→ **Data entries**
========================================================================

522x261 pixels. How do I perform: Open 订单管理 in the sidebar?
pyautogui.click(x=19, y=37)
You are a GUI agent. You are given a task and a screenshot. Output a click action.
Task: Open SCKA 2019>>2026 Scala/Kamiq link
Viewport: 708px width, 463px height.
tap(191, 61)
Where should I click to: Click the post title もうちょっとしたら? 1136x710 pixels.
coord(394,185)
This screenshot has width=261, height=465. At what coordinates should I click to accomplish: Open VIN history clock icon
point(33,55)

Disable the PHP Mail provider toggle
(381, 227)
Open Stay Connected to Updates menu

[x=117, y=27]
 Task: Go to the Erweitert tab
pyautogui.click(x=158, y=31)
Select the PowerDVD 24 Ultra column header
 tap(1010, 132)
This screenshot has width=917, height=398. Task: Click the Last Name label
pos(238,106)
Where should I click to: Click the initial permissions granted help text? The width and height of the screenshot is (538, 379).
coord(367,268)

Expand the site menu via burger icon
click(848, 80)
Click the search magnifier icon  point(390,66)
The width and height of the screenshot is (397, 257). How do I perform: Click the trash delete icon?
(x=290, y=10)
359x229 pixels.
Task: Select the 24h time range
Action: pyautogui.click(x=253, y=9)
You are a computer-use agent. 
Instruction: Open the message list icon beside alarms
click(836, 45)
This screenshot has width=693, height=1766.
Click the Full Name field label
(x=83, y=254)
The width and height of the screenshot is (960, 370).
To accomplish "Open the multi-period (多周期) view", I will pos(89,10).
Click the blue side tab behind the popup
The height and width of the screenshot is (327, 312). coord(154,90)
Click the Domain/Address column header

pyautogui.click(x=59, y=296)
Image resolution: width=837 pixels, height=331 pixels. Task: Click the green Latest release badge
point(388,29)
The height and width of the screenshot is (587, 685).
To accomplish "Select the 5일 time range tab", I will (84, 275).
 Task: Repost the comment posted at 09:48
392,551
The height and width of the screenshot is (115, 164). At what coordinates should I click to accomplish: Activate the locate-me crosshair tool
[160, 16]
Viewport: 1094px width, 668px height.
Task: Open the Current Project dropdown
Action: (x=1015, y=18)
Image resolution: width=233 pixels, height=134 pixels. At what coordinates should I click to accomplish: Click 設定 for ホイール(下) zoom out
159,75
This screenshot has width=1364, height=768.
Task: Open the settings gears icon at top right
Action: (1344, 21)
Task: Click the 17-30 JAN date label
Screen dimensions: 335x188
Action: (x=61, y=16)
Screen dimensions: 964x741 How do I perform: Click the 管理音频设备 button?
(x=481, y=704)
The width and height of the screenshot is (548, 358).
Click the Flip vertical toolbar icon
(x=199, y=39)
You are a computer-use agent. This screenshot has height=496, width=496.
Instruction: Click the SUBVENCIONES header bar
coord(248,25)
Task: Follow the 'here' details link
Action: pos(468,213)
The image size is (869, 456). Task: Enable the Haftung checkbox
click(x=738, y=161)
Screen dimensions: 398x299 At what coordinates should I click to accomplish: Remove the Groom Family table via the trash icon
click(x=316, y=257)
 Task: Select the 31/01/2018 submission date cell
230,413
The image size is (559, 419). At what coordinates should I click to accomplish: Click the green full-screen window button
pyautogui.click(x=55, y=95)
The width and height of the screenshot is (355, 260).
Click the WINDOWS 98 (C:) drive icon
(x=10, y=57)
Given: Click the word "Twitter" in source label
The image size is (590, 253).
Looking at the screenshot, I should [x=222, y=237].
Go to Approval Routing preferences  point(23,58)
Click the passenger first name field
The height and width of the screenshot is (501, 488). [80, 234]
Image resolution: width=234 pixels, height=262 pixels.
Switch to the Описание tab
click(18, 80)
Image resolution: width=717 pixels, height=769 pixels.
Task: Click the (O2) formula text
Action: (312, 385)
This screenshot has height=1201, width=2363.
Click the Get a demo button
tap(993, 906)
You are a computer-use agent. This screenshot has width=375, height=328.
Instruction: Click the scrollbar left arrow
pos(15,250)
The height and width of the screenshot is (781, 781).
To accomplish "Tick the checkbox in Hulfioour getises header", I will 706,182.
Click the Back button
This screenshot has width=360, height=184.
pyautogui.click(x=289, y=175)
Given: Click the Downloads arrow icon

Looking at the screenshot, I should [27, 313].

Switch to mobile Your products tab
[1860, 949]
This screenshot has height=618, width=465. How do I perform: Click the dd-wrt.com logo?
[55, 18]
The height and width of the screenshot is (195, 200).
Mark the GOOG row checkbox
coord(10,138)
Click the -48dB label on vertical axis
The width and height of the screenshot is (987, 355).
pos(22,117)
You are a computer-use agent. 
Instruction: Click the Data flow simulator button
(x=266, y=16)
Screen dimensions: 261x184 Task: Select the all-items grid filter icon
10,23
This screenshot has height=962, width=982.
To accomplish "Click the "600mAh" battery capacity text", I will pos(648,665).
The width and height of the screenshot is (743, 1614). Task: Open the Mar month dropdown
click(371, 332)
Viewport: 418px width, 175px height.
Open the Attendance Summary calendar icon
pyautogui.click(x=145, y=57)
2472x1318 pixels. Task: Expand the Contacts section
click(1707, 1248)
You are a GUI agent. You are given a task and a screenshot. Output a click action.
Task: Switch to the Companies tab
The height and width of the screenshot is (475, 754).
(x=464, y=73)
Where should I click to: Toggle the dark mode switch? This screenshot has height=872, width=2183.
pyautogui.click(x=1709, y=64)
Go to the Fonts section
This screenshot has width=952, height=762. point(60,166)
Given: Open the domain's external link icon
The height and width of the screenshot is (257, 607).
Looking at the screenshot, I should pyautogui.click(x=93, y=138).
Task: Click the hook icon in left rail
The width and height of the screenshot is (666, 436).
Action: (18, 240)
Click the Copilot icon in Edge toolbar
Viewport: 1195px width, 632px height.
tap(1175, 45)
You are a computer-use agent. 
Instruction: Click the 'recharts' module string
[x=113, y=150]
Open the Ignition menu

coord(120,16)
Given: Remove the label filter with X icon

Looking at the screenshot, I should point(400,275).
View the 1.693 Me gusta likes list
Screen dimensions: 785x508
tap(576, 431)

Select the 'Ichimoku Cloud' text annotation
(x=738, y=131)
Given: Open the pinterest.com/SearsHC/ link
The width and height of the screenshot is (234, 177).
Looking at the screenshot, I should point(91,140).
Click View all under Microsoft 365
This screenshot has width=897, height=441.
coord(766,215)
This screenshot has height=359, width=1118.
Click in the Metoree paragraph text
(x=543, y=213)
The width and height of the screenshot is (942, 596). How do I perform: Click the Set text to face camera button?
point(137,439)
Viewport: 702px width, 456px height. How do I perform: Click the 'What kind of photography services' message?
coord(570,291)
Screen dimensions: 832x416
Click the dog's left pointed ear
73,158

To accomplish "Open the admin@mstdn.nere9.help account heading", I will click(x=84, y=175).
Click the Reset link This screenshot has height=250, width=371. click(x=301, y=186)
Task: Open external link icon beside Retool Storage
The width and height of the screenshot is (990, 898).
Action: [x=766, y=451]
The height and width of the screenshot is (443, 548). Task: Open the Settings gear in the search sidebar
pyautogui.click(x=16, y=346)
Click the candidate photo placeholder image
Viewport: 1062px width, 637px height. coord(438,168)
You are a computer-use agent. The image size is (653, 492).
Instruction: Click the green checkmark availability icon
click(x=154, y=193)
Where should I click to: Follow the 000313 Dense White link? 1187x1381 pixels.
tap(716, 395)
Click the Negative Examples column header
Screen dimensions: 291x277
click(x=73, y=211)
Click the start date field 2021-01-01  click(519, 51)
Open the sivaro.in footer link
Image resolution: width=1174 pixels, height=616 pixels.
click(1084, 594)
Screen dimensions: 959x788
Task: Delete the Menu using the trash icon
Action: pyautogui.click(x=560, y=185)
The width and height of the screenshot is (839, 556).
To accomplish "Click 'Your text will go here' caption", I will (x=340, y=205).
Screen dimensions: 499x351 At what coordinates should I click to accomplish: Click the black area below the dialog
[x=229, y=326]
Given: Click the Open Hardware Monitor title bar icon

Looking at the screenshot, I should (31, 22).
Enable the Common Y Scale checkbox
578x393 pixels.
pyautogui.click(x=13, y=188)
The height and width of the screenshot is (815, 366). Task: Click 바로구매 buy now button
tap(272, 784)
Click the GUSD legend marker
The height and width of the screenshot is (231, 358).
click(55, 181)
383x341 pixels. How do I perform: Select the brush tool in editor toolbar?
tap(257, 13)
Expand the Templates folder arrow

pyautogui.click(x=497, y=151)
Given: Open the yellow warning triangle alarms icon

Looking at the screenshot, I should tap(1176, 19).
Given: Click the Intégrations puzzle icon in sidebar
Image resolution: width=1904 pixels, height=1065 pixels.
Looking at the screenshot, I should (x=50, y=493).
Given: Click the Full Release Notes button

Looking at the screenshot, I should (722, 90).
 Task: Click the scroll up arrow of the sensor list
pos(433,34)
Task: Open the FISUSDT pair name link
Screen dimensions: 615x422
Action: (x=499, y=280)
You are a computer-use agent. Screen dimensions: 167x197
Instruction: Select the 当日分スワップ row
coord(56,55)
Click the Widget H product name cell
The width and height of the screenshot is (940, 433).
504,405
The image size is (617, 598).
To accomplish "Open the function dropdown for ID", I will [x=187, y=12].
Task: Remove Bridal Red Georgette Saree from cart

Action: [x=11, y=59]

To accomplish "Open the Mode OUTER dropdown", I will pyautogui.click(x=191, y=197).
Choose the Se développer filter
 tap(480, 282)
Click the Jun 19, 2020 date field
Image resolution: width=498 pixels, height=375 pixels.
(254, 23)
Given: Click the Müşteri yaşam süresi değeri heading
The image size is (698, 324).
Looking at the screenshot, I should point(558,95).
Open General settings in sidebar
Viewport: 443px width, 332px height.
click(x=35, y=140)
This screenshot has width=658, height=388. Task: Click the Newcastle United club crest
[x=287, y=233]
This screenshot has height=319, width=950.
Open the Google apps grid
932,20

========================================================================

→ **INSTRUCTIONS FOR THE TASK**
Every line above that holds the string "heading" counts once; give the total and nothing more.

→ **RESULT BELOW**
2